SUPPLIED RECORDS
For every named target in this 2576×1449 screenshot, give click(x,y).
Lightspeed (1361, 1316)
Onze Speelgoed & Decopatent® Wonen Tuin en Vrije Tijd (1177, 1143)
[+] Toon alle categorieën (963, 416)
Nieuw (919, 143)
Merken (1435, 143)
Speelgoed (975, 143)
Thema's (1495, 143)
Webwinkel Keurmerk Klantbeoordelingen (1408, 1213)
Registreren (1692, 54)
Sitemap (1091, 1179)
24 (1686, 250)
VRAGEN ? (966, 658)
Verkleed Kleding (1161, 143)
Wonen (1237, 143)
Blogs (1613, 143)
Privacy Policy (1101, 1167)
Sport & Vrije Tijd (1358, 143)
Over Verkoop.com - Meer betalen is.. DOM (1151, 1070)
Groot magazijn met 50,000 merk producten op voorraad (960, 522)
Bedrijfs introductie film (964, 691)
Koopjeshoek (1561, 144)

WHAT THE EXERCISE ASKS
Please return each line of the listing above that contains "Tijd".

ANSWER SPACE
Onze Speelgoed & Decopatent® Wonen Tuin en Vrije Tijd (1177, 1143)
Sport & Vrije Tijd (1358, 143)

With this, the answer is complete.